(Collected data)

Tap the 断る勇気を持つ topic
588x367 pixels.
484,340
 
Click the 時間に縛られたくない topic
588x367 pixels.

→ REQUIRED TASK
Copy out the data above word for word, keeping every line unchanged.

→ THE RESPONSE
Tap the 断る勇気を持つ topic
588x367 pixels.
484,340
 
Click the 時間に縛られたくない topic
588x367 pixels.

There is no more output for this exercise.